What you need to do:
(a) Quote the suicide prevention article from "In her presentation, Mitchell" to "potential risk factor.".
(b) Please extend the suicide prevention article, picking up right after its final sentence.

═════ Document section ═════

DAHLGREN, Va –
The core of the issue is that it’s not the people who attempt suicide want to harm themselves, as much as; they simply want the pain they are currently feeling to stop, and they don’t see a way out. Sabra Mitchell, an Education Services Facilitator at Naval Air Station Oceana Fleet and Family Services spoke to employees at Naval Surface Warfare Center Dam Neck Activity (NSWCDD DNA) about the importance of suicide prevention, Dec. 15.
In her presentation, Mitchell talked to employees about how to recognize the signs that someone may be at risk for suicide. She emphasized the statement “IS PATH WARM” as a tool that could be used to help decipher whether someone is in trouble or not. Each letter in the statement, represents a potential risk factor.
In addition, Mitchell also talked about intervention and prevention. For intervention, Mitchell discussed the importance of talking and listening to someone who may be at risk. It’s ok to ask someone questions if you have concerns, but more importantly, you must take the situation seriously. Don’t judge the person and always talk to them in a positive way. For prevention, Mitchell talked about the importance of self-care. Someone who exercises regularly, eats a well-balanced diet, is socially connected, communicates, and uses resources wisely is taking the steps necessary to have a better mental mindset.

═════ Information supplied ═════

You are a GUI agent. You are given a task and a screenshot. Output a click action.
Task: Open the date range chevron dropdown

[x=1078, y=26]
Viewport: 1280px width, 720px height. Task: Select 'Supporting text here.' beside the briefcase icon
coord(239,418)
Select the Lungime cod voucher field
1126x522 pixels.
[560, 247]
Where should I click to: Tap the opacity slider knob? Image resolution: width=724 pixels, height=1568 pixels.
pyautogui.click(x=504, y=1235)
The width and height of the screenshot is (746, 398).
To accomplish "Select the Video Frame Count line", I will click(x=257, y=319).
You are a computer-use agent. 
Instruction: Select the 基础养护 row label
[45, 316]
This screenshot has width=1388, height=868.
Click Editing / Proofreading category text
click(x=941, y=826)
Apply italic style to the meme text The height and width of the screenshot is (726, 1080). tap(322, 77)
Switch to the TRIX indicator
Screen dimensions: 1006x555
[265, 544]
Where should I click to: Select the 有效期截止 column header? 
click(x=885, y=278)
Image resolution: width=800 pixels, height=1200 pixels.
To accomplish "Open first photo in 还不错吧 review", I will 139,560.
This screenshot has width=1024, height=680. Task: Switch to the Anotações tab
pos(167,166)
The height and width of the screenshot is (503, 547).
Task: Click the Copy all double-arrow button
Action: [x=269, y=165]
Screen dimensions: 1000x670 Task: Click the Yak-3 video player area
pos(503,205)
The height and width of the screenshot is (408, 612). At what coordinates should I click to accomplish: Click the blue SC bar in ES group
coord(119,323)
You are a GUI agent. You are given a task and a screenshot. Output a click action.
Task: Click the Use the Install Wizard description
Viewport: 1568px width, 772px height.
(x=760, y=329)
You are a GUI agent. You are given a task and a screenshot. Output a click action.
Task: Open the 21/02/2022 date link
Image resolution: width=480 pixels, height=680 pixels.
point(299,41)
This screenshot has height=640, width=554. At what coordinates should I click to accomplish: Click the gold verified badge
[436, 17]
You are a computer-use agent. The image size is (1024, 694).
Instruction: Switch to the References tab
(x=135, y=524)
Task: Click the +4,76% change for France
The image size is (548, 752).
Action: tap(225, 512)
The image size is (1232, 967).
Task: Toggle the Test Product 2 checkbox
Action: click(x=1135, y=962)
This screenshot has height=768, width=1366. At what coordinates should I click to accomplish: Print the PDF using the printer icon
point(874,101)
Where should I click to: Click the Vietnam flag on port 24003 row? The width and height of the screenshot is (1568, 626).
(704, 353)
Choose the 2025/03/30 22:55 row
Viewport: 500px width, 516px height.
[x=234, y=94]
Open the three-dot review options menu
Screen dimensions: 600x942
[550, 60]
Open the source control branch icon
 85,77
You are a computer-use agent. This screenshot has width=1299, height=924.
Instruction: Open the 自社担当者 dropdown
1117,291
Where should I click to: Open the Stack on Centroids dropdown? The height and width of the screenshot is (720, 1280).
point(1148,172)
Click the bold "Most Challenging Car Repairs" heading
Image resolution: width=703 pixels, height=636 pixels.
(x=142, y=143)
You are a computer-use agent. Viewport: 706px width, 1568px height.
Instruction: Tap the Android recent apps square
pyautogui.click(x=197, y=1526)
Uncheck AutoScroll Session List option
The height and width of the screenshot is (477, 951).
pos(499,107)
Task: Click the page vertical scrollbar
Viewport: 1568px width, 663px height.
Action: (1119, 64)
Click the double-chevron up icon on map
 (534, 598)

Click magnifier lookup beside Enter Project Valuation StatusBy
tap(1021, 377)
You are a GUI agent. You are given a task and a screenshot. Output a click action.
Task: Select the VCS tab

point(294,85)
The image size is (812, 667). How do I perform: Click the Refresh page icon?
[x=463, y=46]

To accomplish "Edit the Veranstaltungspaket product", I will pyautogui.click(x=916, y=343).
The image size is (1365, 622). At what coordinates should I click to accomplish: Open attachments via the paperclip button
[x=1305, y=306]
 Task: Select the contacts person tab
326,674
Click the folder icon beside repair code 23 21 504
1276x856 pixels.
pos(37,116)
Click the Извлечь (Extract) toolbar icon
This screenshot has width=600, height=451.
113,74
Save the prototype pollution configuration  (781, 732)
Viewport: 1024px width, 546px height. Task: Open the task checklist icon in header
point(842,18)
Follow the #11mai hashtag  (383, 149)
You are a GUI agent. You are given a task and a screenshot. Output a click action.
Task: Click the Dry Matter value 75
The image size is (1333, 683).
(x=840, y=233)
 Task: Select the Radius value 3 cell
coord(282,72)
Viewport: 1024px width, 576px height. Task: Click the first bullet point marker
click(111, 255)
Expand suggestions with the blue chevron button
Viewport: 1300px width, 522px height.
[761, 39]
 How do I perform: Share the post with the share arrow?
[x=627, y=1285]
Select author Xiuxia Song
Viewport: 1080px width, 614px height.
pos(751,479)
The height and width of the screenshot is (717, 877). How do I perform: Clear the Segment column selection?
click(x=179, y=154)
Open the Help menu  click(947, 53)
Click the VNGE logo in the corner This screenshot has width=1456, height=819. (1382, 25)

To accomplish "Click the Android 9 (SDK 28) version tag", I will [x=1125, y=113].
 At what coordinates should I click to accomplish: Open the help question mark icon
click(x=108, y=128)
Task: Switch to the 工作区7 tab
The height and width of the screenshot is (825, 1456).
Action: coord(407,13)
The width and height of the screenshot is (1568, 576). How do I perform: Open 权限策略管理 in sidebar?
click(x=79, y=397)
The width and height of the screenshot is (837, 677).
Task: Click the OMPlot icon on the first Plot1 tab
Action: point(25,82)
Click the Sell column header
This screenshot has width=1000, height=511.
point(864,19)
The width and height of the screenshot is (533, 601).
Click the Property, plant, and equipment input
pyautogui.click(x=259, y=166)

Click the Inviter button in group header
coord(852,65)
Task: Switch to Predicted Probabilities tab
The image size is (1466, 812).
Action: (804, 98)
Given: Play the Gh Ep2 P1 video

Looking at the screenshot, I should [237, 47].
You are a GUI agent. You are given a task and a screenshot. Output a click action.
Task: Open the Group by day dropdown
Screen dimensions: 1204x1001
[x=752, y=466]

═════

Results of the tasks:
(a)
In her presentation, Mitchell talked to employees about how to recognize the signs that someone may be at risk for suicide. She emphasized the statement “IS PATH WARM” as a tool that could be used to help decipher whether someone is in trouble or not. Each letter in the statement, represents a potential risk factor.

(b)
In concluding the event, Mitchell talked about the numerous resources available to people who are in need. One resource mentioned was the Suicide and Crisis Lifeline that can be reached by calling or texting 9-8-8. The Suicide and Crisis Lifeline has access to over 200 resources. By calling this particular hotline, an individual in need can be connected to numerous organizations without having to tell their story multiple times. This reduces the stress on the person in crisis. Mitchell also mentioned that there were several resources in the community for help including churches and support groups.
At the end of the presentation, NSWCDD DNA Commanding Officer, Cmdr. Christina Carino came on stage to thank Mitchell for taking the time to speak with employees about this important topic. In addition, she emphasized that her door was always open for anyone, military or civilian, that needed to talk.
Suicide is a “global-people” issue that affects all of us. The underlying issues maybe complex, but basic prevention and intervention is not.